**Your goal:**
Wherever the string "target" shows up in the data below, copy the whole line.

**Exercise data:**
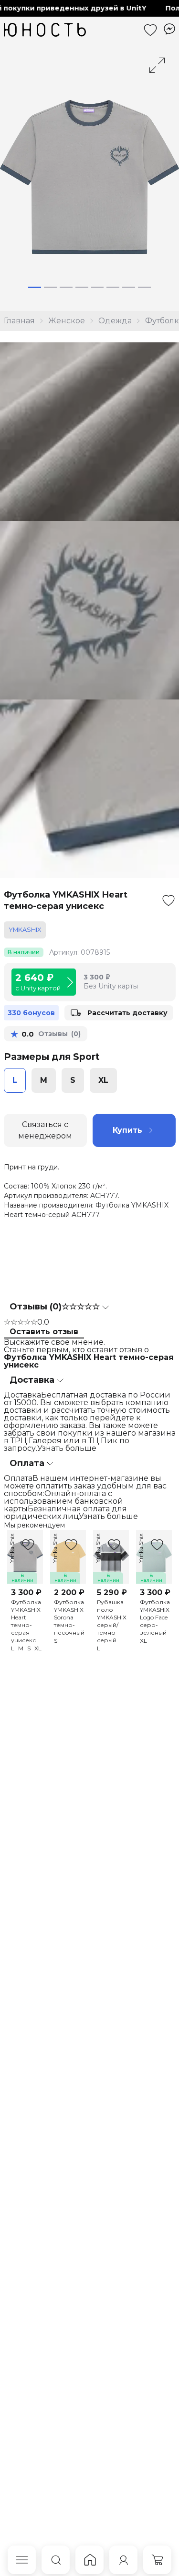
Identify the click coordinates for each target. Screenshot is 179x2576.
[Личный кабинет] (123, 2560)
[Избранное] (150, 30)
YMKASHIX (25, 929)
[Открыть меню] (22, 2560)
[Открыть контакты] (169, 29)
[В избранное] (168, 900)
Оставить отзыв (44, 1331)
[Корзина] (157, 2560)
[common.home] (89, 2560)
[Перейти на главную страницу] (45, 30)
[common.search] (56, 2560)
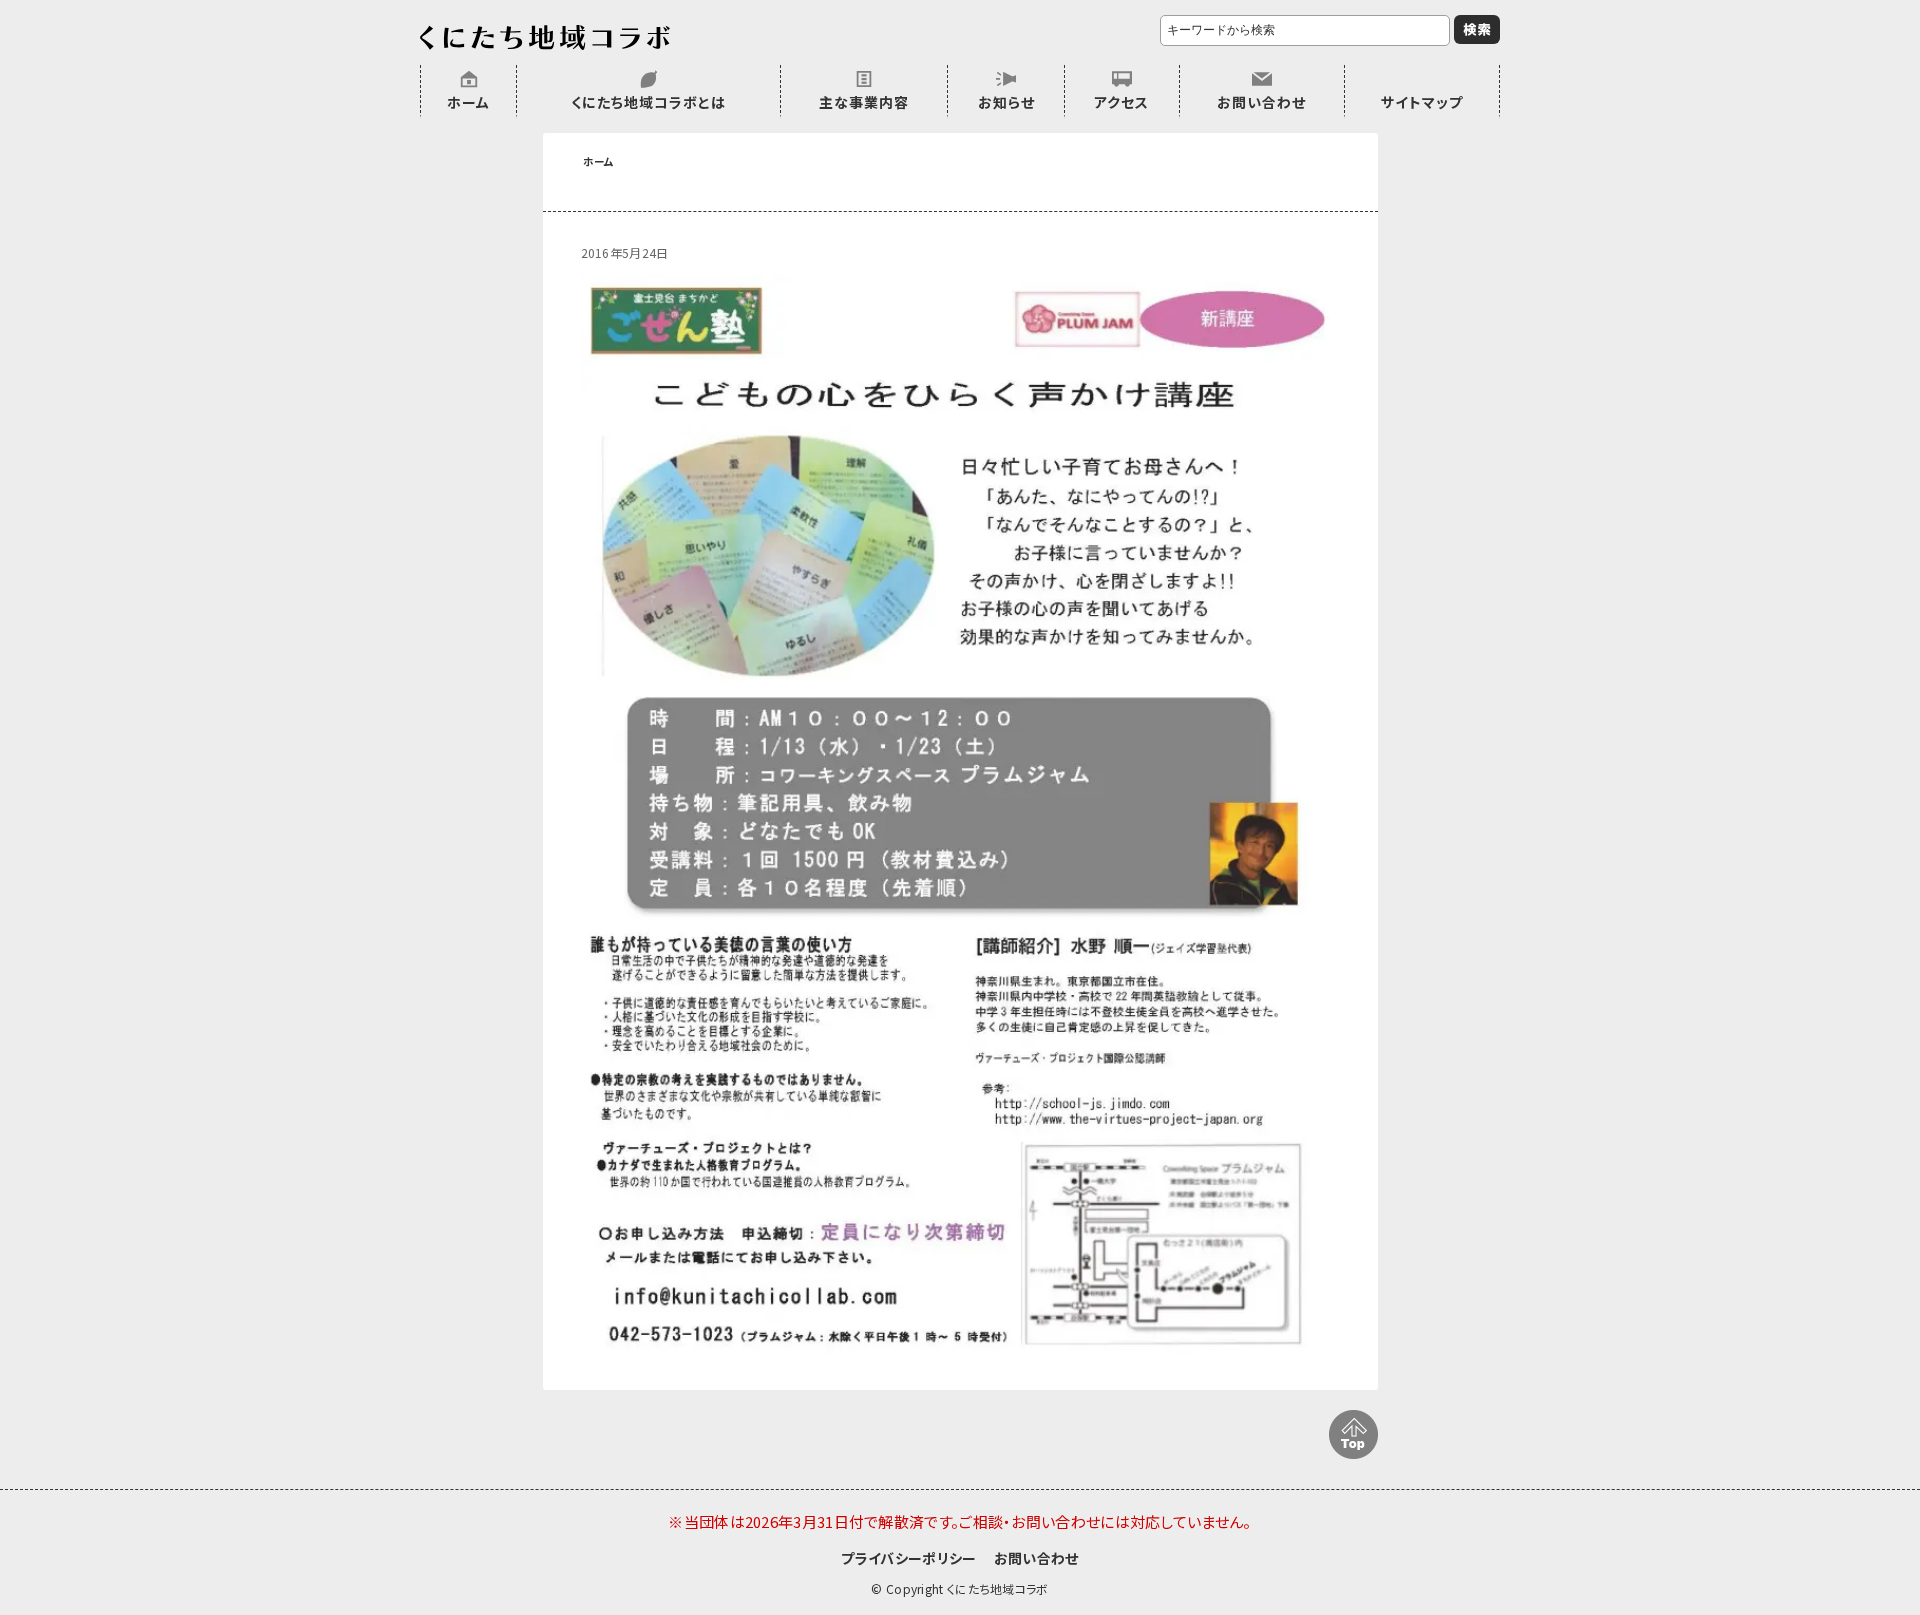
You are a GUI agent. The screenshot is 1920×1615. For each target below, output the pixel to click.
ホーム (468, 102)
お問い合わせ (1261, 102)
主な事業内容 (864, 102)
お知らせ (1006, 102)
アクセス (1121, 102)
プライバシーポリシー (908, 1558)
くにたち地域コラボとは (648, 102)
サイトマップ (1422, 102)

---

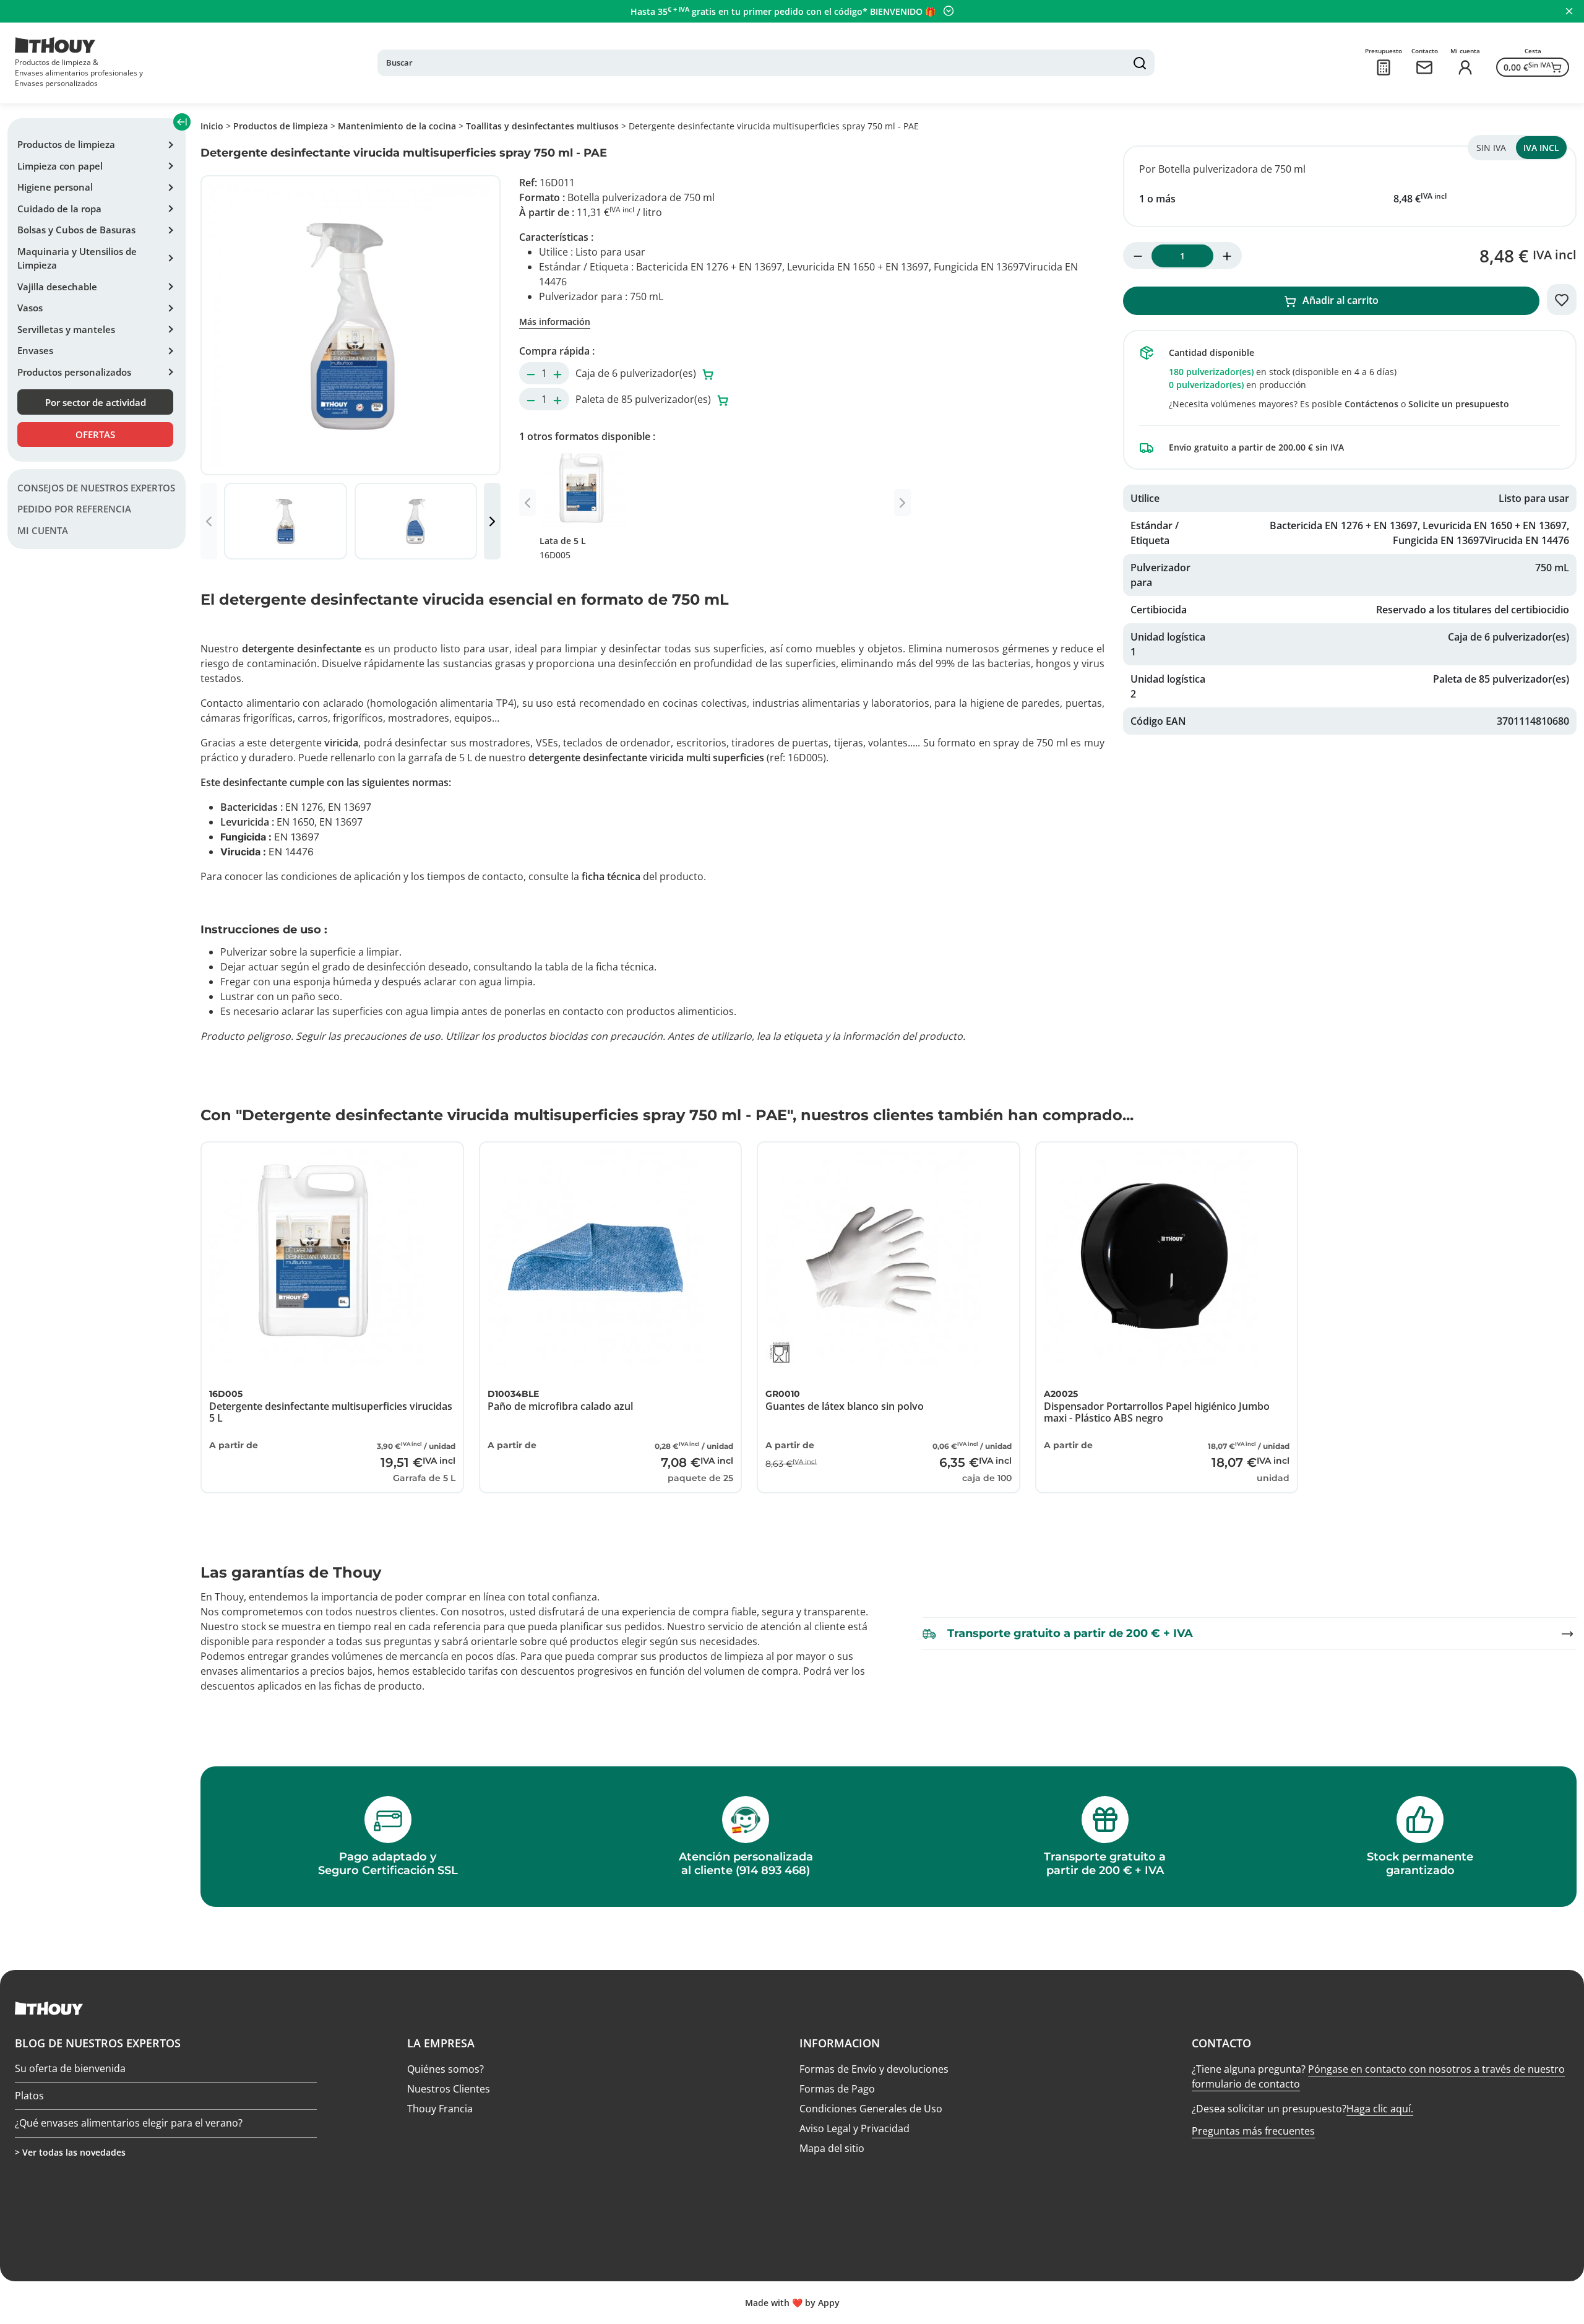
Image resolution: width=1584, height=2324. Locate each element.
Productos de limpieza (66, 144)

**Expected answer:**
Identify the click coordinates for each target. Screenshot is 179x2576.
You are a GUI agent. The screenshot is 1920×1615. For each target below, output the pixel to click.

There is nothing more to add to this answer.